Like all obsessions that burn brightly, this one burned out fast. By the spring of 1986, with graduation looming, I had gotten deep into sixties British pop and rock, an interest that served me well when I eventually started classes at SU and met many like-minded music fans who also happened to share, thankfully, my lifelong love for absurdist comedy. I still watched Truffaut films; in fact it was far easier in the late 80s, once they started coming out on video. But the thrill was gone. I was happy to get my hands on “The Bride Wore Black” and “Shoot the Piano Player,” but viewing them was merely entertaining, whereas two years previous they would have blown my mind. Obsession had, inevitably, faded to mere appreciation.
Four years after high school, as a college senior, I was sufficiently over my teenage bromance with the dead French director that I could rather mercilessly lampoon him on a student comedy television show. I wrote and directed a short parody of a typical Truffaut film that I called “Collette of the Soft Buttocks,” casting a friend with a vague resemblance to Leaud as a sex-obsessed Parisian who falls for a sexy but odd femme fatale. I was happy to convince my girlfriend into becoming my Claude Jade, complete with fishnet stockings, a beret, and Sixties-style makeup. I even wrote one scene where her wardrobe consisted only of a man’s necktie and a bedsheet. It was silly, lighthearted stuff, but it was also a good indicator of the emotional and social growth I’d managed in the four years since high school. I was still a romantic at heart, but gone was the lonely-guy heartache, the dreamy angst and longing for another place…another time, where I might fit in.
That place, it turned out, was college, and that time was right then. I was confident, I was happy, and I was in my element. I had friends who shared my interests and ideals. I had lost all the extra weight, and I had girlfriends. I had fun. I didn’t need to live vicariously through a semi-obscure foreign film director and character.
Many years later, when I finally made it to Paris with my soon-to-be wife, I insisted we visit the cemetery where Truffaut is buried. It was a nice moment, paying my respects, but I felt none of the pain or sadness, none of the strange, self-made sorrow I would have felt if I’d seen the grave at age 17.
I didn’t wail and rend my clothes. I didn’t shed a single tear. I simply took some photos, and checked out the other graves.
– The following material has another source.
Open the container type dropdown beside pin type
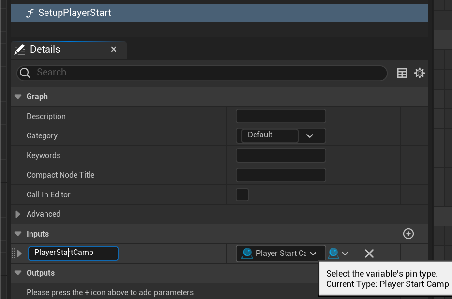The width and height of the screenshot is (452, 299). click(339, 254)
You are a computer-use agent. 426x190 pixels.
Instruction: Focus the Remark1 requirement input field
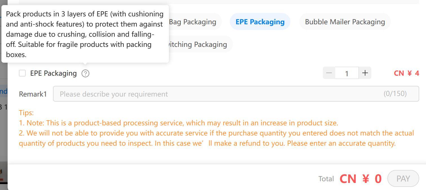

And then we moved on, anxious to see the other tourist sights of the City of Lights, like the Eiffel Tower and Montmartre. My teenage self, the one that wrote that sappy poem to Truffaut’s legacy, would’ve thought I was so bourgeois.
Magnifique. Ecrite du cœur avec élégance.
Very poignant perception. I had a similar love affair with ILM and John Dykstra. Anything to do with SFX and film. Magazine, model making, and Sci-Fi were top of my list when doing home Super 8 films as an ‘Auteur’. Yeah, right.
But the passion was there for creating something unique with like minded friends. It’s all in a box somewhere, but I took those experiences and they formed the future path of how things went. Sometimes you need to go back to see how things started to see where they go. Well done.